=== EXCERPT ===

Notebook

Building a citable text corpus from OCRE¶

This notebook shows you how to load OCRE data from a CEX file over the internet, and build a corpus of text citable by CTS URN. It uses version 1.7.0 of the nomisma library.

Configure Jupyter notebook¶

First configure the Jupyter notebook. In addition to the nomisma library, we'll need the cite and ohco2 libraries from the CITE architecture.

In [ ]:

// 1. Add maven repository where we can find our libraries
val myBT = coursierapi.MavenRepository.of("https://dl.bintray.com/neelsmith/maven")
interp.repositories() ++= Seq(myBT)

In [ ]:

// 2. Make libraries available with `$ivy` imports:
import $ivy.`edu.holycross.shot::nomisma:1.7.0`
import $ivy.`edu.holycross.shot::ohco2:10.16.0`
import $ivy.`edu.holycross.shot.cite::xcite:4.1.1`

Load the full OCRE data set¶

In [ ]:

import edu.holycross.shot.nomisma._
val ocreCex = "https://raw.githubusercontent.com/neelsmith/nomisma/master/cex/ocre-cite-ids.cex"
val ocre = OcreSource.fromUrl(ocreCex)

// Sanity check:
require(ocre.size > 50000)

TL;DR¶

You can build an OHCO2 corpus with the corpus function.

===

■ **LIST OF TASKS**:
(a) Which version of the nomisma library does the notebook use?
(b) Please say whether each statement agrees with the notebook, and quote the words that decide it: (i) The OCRE data is loaded from a CEX file over the internet. (ii) The sanity check requires the OCRE data set to have more than 100000 entries. (iii) The ohco2 library is imported at version 10.16.0.
Base your answers on the notebook alone.

=== SUPPLIED RECORDS ===

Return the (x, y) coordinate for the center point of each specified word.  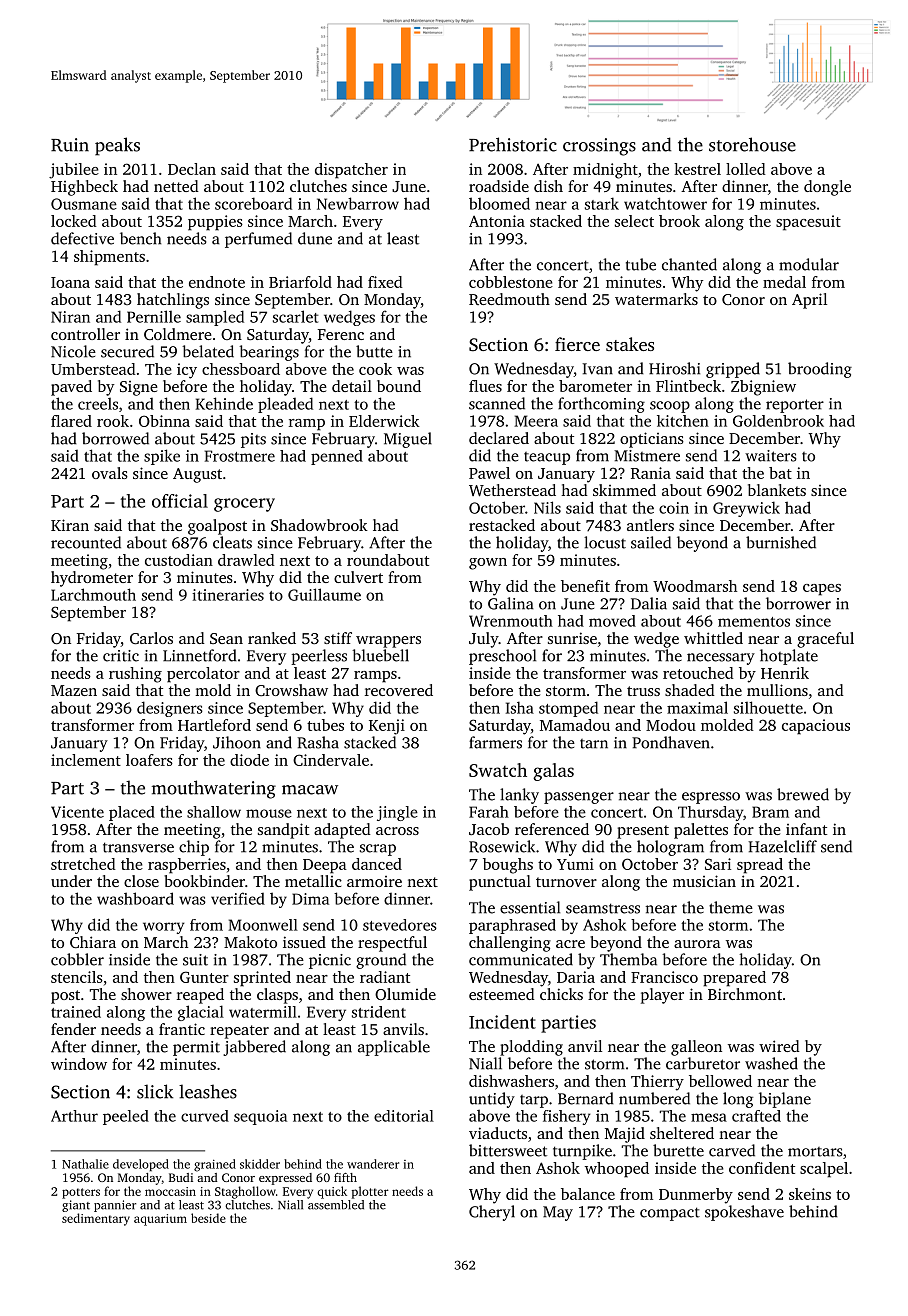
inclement (86, 760)
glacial (201, 1013)
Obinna (164, 421)
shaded (690, 690)
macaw (310, 790)
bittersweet (508, 1150)
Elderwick (384, 421)
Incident (502, 1022)
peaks (117, 146)
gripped (733, 370)
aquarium (160, 1220)
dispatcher (351, 171)
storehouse (752, 144)
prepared (734, 979)
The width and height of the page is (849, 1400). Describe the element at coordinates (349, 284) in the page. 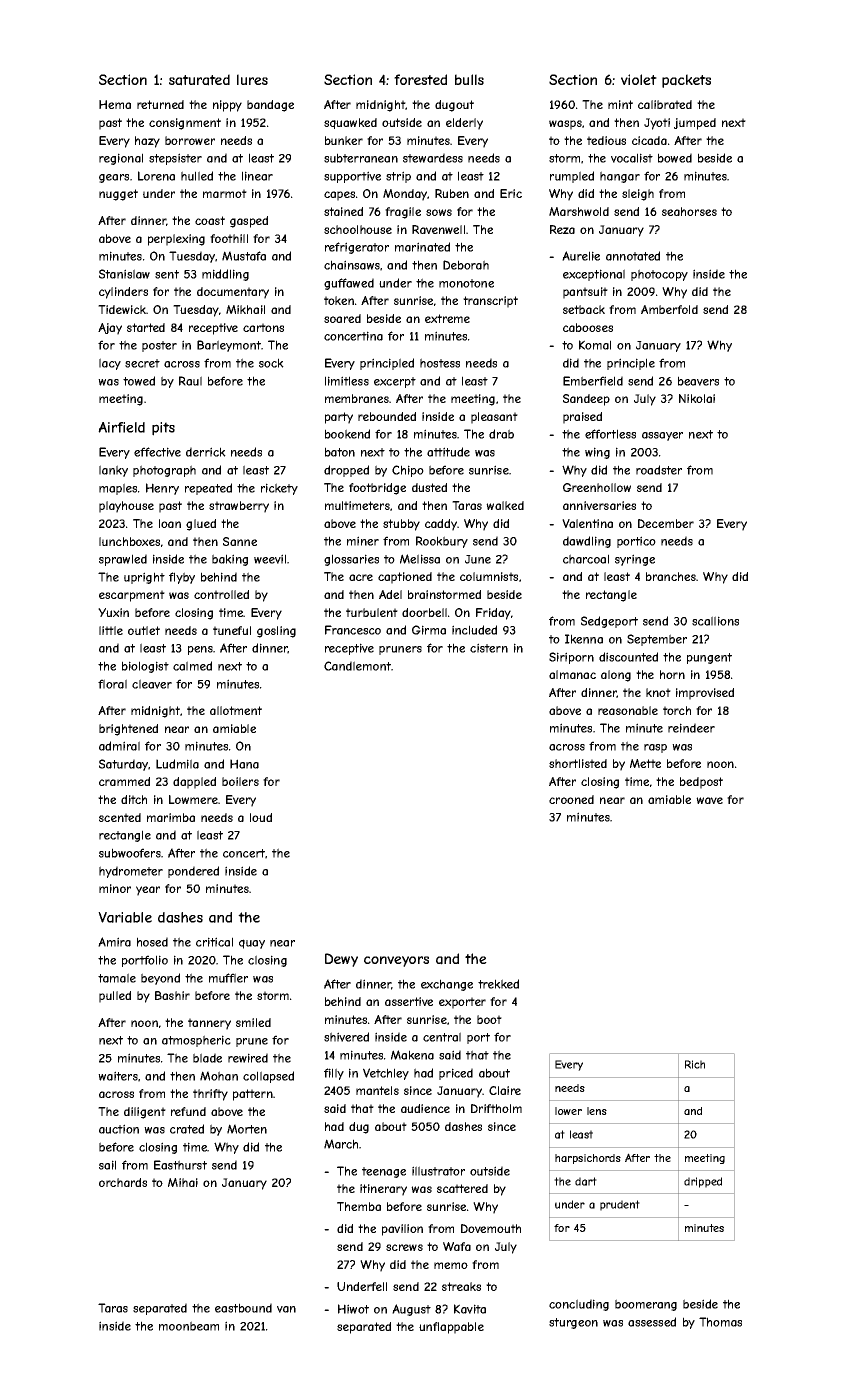

I see `guffawed` at that location.
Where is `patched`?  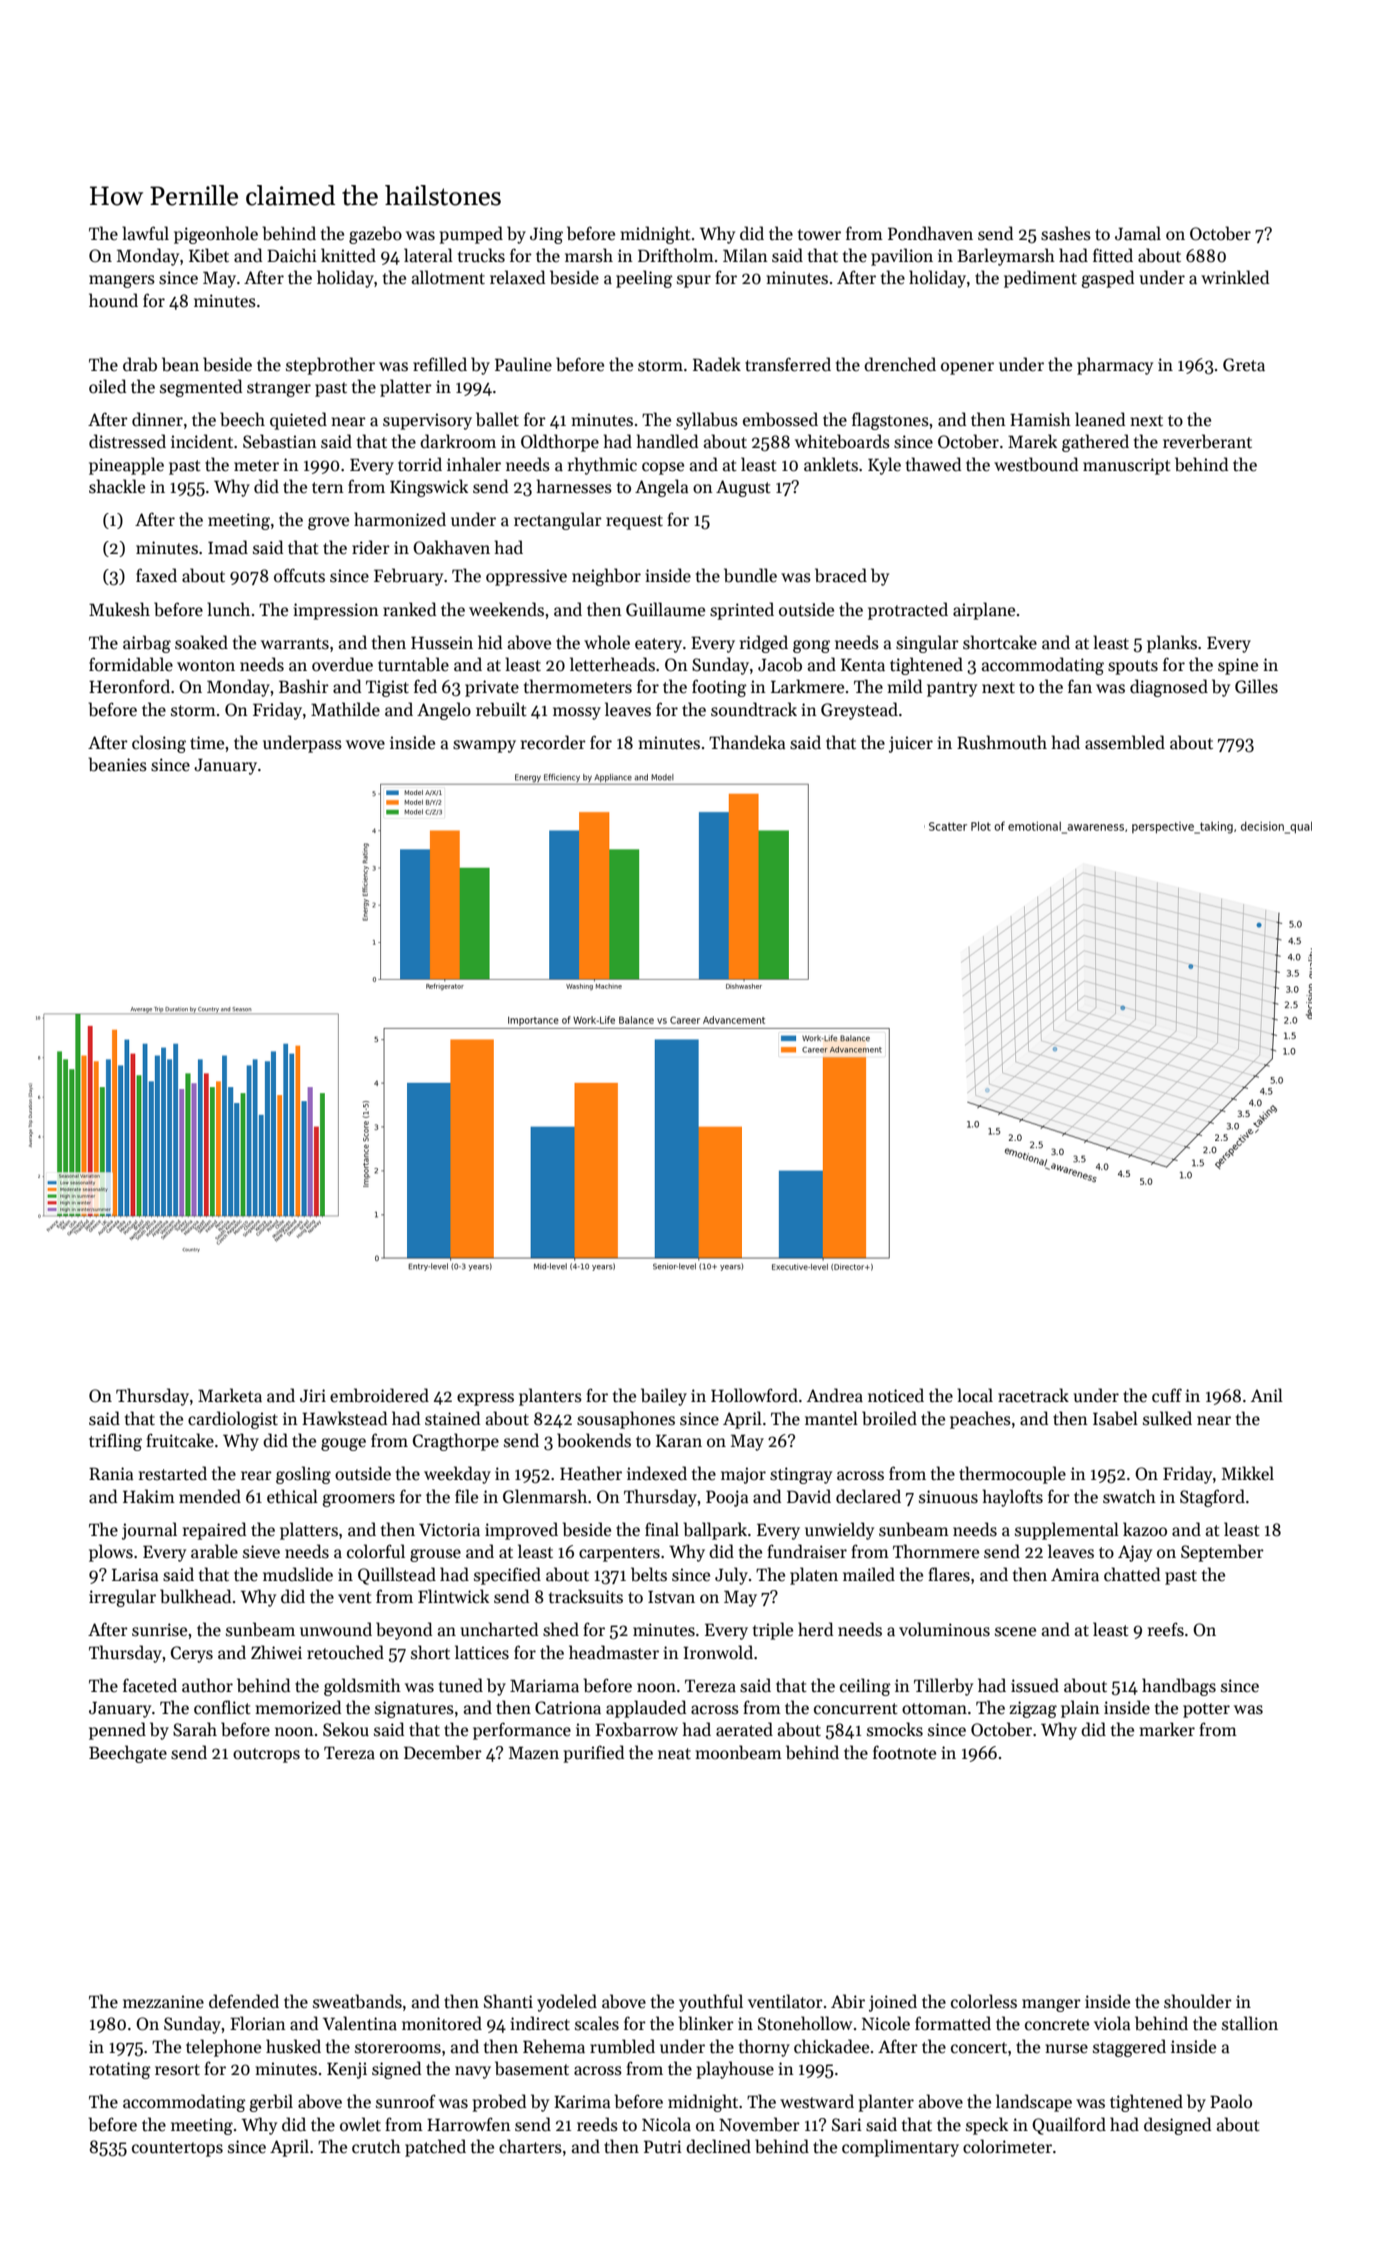
patched is located at coordinates (435, 2148).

===

■ **COMPLETE ANSWERS**:
(a) Version 1.7.0.

(b)
(i) Yes: "load OCRE data from a CEX file over the internet"
(ii) No: "require(ocre.size > 50000)"
(iii) Yes: "import $ivy.`edu.holycross.shot::ohco2:10.16.0`"